Cooper Elementary School fifth grader Olivia Miller became the second recipient of the Heart of the District award at the township’s Nov. 14 board of education meeting.
The award was first granted in 2020 to Joel Fleisher, a retiree who worked at the New Jersey Department of Labor as supervisor of its welfare program and who made trips to Clara Barton Elementary twice a week to read to kindergarteners.
“The Heart of the District Award is periodically given to a Cherry Hill student or community member who demonstrates the heart of the Cherry Hill Public School district through upstanding character, devotion and caring that they may not be in the spotlight touches many and uplifts all,” Barbara Wilson, public information officer for the district, read from a document.
Although Miller’s teacher, Asia Brown, could not be in attendance, she did send remarks.

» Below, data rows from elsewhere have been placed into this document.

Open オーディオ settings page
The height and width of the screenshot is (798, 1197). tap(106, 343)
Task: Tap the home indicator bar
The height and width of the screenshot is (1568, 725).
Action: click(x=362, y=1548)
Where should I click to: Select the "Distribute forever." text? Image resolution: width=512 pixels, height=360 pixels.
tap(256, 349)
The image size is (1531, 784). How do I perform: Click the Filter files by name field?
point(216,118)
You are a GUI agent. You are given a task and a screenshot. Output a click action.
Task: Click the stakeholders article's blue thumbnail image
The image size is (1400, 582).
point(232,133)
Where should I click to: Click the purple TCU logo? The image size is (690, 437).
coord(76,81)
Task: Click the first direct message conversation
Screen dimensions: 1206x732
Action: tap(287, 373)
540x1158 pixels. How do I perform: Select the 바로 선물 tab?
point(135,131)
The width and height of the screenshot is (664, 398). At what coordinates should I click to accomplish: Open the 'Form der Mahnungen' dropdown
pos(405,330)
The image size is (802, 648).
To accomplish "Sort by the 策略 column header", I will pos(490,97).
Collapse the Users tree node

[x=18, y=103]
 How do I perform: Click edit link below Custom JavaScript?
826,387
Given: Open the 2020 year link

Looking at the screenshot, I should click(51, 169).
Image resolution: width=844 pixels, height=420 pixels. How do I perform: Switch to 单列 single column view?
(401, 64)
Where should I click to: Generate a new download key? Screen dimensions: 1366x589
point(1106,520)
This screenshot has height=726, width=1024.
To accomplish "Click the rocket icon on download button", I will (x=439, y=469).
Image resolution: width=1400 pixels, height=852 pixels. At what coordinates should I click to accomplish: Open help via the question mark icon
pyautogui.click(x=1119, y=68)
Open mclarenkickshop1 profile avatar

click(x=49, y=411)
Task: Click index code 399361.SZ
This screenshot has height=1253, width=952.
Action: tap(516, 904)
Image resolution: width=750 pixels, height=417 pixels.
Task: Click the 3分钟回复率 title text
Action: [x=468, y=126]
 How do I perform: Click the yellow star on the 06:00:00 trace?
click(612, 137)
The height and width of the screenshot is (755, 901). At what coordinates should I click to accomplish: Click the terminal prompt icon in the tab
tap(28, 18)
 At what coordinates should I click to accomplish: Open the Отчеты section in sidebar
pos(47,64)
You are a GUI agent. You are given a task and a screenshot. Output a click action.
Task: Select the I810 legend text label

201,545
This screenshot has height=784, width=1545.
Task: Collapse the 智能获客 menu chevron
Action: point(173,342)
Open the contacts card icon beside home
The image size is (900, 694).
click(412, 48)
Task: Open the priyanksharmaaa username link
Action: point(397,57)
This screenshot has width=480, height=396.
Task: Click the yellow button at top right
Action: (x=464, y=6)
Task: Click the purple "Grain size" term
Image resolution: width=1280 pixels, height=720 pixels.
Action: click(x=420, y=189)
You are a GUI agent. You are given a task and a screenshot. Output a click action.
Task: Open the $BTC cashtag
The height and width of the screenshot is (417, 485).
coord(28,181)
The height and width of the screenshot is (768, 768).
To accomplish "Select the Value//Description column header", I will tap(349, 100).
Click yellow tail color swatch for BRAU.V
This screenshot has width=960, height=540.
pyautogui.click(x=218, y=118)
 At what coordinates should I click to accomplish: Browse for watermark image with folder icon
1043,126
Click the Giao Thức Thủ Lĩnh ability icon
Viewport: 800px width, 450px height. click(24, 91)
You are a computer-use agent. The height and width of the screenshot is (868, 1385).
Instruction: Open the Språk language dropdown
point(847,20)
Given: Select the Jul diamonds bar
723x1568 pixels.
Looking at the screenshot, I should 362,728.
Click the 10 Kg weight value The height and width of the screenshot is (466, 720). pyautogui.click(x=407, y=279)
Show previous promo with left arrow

“Every day, Olivia arrives at school prepared and eager to learn,” Brown wrote. “She always maintains a positive attitude and demonstrates great perseverance, even during more complex activities. She displays respect and citizenship by helping others and ownership and compassion by being a great friend to classmates.”
Brown added that her student – among other things – acknowledges her mistakes and corrects them without being coerced, shows kindness and cooperation by collaborating with peers and helps younger kids at lunch and recess.
“Olivia always puts her best foot forward and displays outstanding character every day.”
Board members also highlighted grants the district has received and is approving, including a Trees for Schools Grant of $250,000 to fund buying trees, site planning, preparation watering and monitoring over a three-year period.
The district also approved a $26,000 grant from the New Jersey Community College Consortium for Workforce and Economic Development meant to “bring together employers, industry associations, labor unions, education institutions and workforce development partners to provide students, adult learners and workers with the education and career pathways they need to find new careers to earn competitive wages and to ensure that employers have access to a highly skilled innovative workforce to meet critical labor market needs.”
The district was also awarded a preschool expansion grant to cover at least 40% of new construction costs to add classrooms at Malberg Early Childhood Center and Kilmer Elementary School. The district had applied for $5.7 million, but awaits information on specific amounts.
“In total, that makes $9.5 million new funding to the district just in the past month,” said board member Adam Greenbaum.
To help improve communication with the community, the district will host an open and livestreamed dialogue at 7 p.m. on Thursday, Nov. 30, at Malberg regarding the preschool grant. It’s a different format than what’s usually allowed for public comments, where residents speak but may not get a response from board members until a meeting is ended, if at all.
“We will provide family and community members information about the preschool program, what it is, what it looks like, our provider sites, transportation – all of your burning questions will either be answered or I will have my notebook and I will write them down and get answers as best as I can,” said board member Gina Winters.
She also apologized for the delay in the state announcement that came after a board meeting and before a packed committee meeting session.
“There was no way to do this quicker,” Winters explained. “But I’m hopeful that holding a preschool community meeting as its own meeting, as the topic deserves, and having a format that’s not like this, where we can have more of a dialogue with community members and especially families who are applying for preschool expansion spots, that that would be a great way for people to get information.”
The next board of education meeting will be on Tuesday, Nov. 28, at 6:30 p.m.